Begin PROVIDED PASSAGE

Bahsoon had founded and co-organized the International Software Engineering Workshop series on
Software Architectures and Mobility held in conjunction with ICSE and the IEEE International Software Engineering for/in the Cloud workshop in conjunction with IEEE Services. He was the lead editor
of two special issues of Elsevier’s Journal of Systems and Software—one on the Future of Software
Engineering for/in the Cloud and another on Architecture and Mobility. Bahsoon has co-edited a book
on Economics-driven Software Architecture, published by Elsevier in 2014 and co-edited another book,
Aligning Enterprise, System, and Software Architectures, published by IGI Global in 2012. He is currently acting as the workshop chair for IEEE Services 2014, the Doctoral Symposium chair of IEEE/
ACM Utility and Cloud Computing Conference (UCC 2014), and the track chair for Utility Computing
of HPCC 2014. He holds a PhD in Software Engineering from University College London (UCL)

for his research on evaluating software architecture stability using real options. He has also read for
MBA-level certificates with London Business School.
Peter Eeles is an IBM Executive IT Architect and Industry Lead for the Financial Services Sector in
IBM Rational’s Worldwide Tiger Team, where he helps organizations improve their software development and delivery capability. This work is often performed in conjunction with the adoption of the
Rational Unified Process and associated IBM development tools. Peter has been in the software industry since 1985 and has spent much of his career architecting, project managing, and implementing
large-scale, distributed systems. He has a particular interest in architecture-centric initiatives such
as SOA, large-scale architecting, strategic reuse programs, and the like. Prior to joining Rational Software, which was acquired by IBM in 2003, Peter was a founding member of Integrated Objects, where
he was responsible for the development of a distributed object infrastructure. This technology was used
by System Software Associates (an ERP solutions provider) and by Mobile Systems International
(a telecoms solutions provider) where Peter also held positions. Peter is co-author of The Process
of Software Architecting (Addison-Wesley, 2009), Building J2EE Applications with the Rational Unified Process (Addison-Wesley, 2002), and Building Business Objects (Wiley, 1998).
Roshanak Roshandel is an associate professor in the Department of Computer Science and Software
Engineering at Seattle University where she is also the Director of the Master of Software Engineering
program. She received her M.S. and Ph.D. in Computer Science in 2002 and 2006 respectively from the
University of Southern California, and her B.S in Computer Science from Eastern Michigan University
in 1998. Her research is in the area of software architecture, software dependability, reliability and
security analysis, and software product families. She is author of research papers on software architecture, software reliability, dependability, software product families, as well as software engineering education. She has served on the technical program committee of numerous conferences and workshops
such as ICSE, QoSA, ISARCS, WADS, and CSEET and has served as reviewer for ACM Computing
Surveys, IEEE TSE, ACM TOSEM, Elsevier’s JSS and JIST among others. She has also served as the
Program Co-chair for the First and Second International Workshop on the Twin Peaks of Requirements
and Architecture. She is a member of ACM and SIGSOFT.

End PROVIDED PASSAGE

* **EXERCISE REQUIREMENTS**
A. According to the contributor biographies, in what year did IBM acquire Rational Software?
B. Pick up the contributor biographies right after their final sentence and keep writing.
The entries that follow come from a separate source.

Begin PROVIDED DATA

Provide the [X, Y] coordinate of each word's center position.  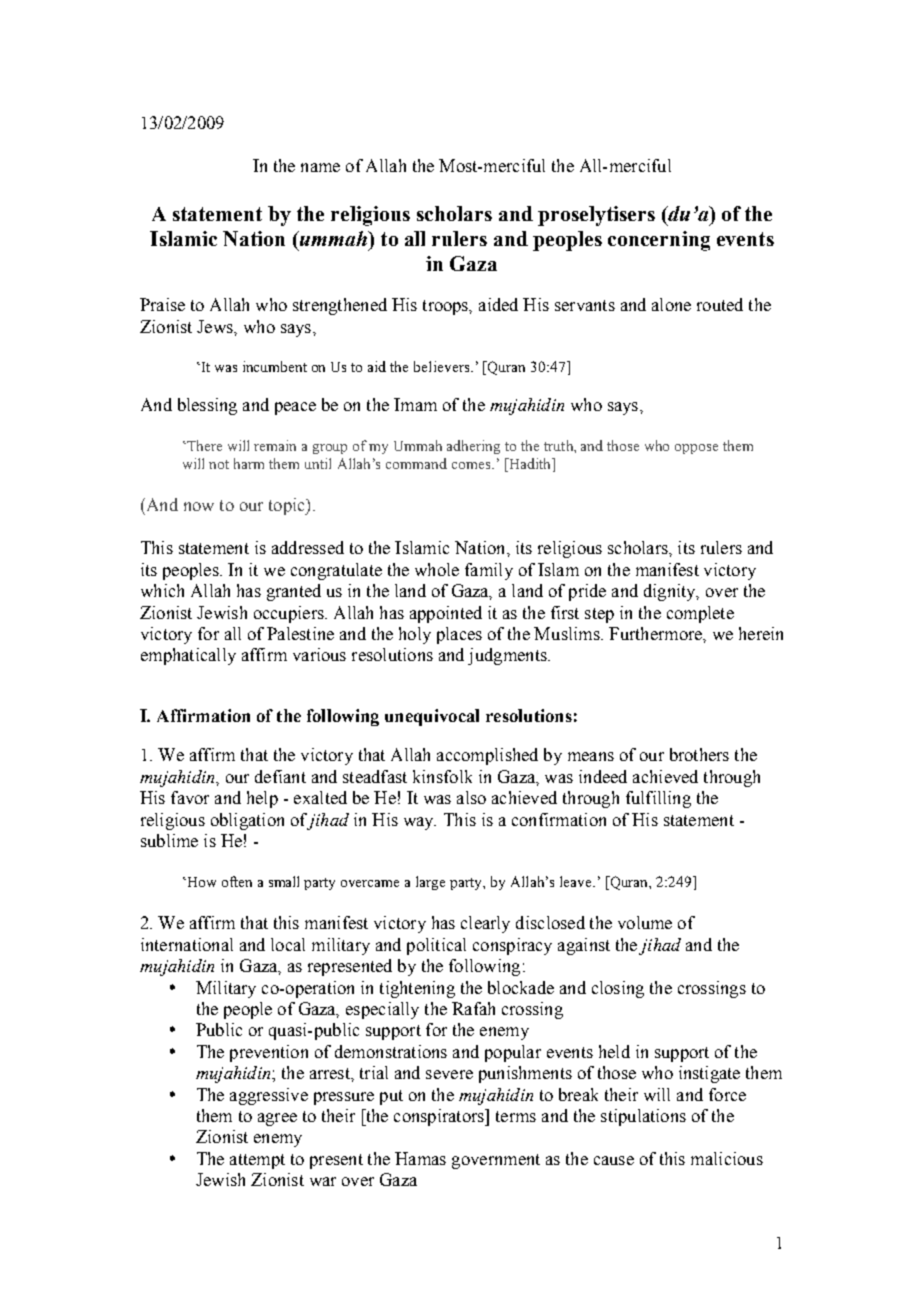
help [262, 799]
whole [437, 569]
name [320, 167]
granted [294, 592]
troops [447, 307]
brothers [699, 754]
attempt [257, 1161]
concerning [659, 241]
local [288, 944]
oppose [696, 449]
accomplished [487, 756]
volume [645, 922]
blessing [207, 406]
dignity [671, 592]
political [436, 946]
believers [443, 366]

End PROVIDED DATA

* **ANSWERS BY TASK**
A. 2003

B.
About the Editors

xix

In his work, Michael Stal focuses on software architecture, distributed systems, and programming paradigms. Within Siemens he is responsible for coaching mission-critical projects on these topics as well
as for education of (senior) software architects. As a professor, he is teaching software architecture at
the University of Groningen, where he also obtained his Ph.D. on the use of patterns for analyzing the

architecture of distributed systems paradigms. He has been co-author of the book series PatternOriented Software Architecture. He is author of many papers on software engineering research and
practice as well as speaker, invited speaker, and keynote speaker at many renowned conferences such
as ECOOP, OOPSLA, and SPLE. In addition, he served as PC member and conference chair of many
conferences such as ECOOP, SATURN, SEACON, and CUC. Michael has been Microsoft MVP
for Solution Architecture and C# since 2003, editor-in-chief of the magazine JavaSPEKTRUM, and
advisory board member of JOT (Journal of Object Technology). In a past life he was member of
the OMG on behalf of Siemens as well as a member of the ISO/ANSI standardization committee
for Cþþ (X3J16).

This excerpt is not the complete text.